11 Aug Holiday speak
Posted at 00:00h in Blog 0 Comments
What is the correct way of spending holidays? Socially-accepted break-time activities include discovering new destinations, catching up with folks, checking-out financial matters; honing a new skill, pursuing a hobby, soaking tense muscles in scented water at spas, pilgrimage, retail therapy, et al.
I’m back from my annual summer break and did none of the above, at least not to the extent where it warranties a mention. For instance, I did shop but it was not retail therapy nor was it the shop-until-you-drop kind of an endeavour. I did call upon the elderly but it wasn’t catching up with my folks. I did pick up the racquet to give my little girl some badminton fun, but it was not pursuing a hobby. I did tend to my sore back but it wasn’t at a celebrated spot. I did pass through a couple of new places while looking for addresses of friends but they were not exotic destinations. And yes, I did visit holy places to pray for my family’s well-being, but it was not a pilgrimage to note down in my itinerary.

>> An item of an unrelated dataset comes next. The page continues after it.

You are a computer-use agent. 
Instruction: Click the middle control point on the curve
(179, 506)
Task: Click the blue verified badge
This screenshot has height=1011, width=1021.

So when I was asked by a few of my acquaintances on my return ‘what did you do, where did you go’?, I had no specific reply. My response – ‘nowhere, was at home’ – received varied reactions. One elderly couple, in their 50s, laughed out loud, and said ‘how could you have sat at home all the time. We just can’t do that’. Another younger duo, in their 20s, said ‘don’t you get tired of staying at home. You’ve been going to the same home for so many years now start visiting new places’.
I forgive the younger couple. They would know no better. Being just married, understand their eagerness to spend time alone far away from their people.
But can’t understand the older butterflies. Wonder if their laughter would be as loud when their soon-to-be-married son takes his family elsewhere on annual jaunts and not check on them.
Ideal holiday activities are matters of your heart. Do as it says, want to laze around, just do it; want to jet-ski, go ahead. But be generous with floss when speaking to status-obsessed lifestyle mongers. No fear of guilt rides needed because – only warmth breeds guilt!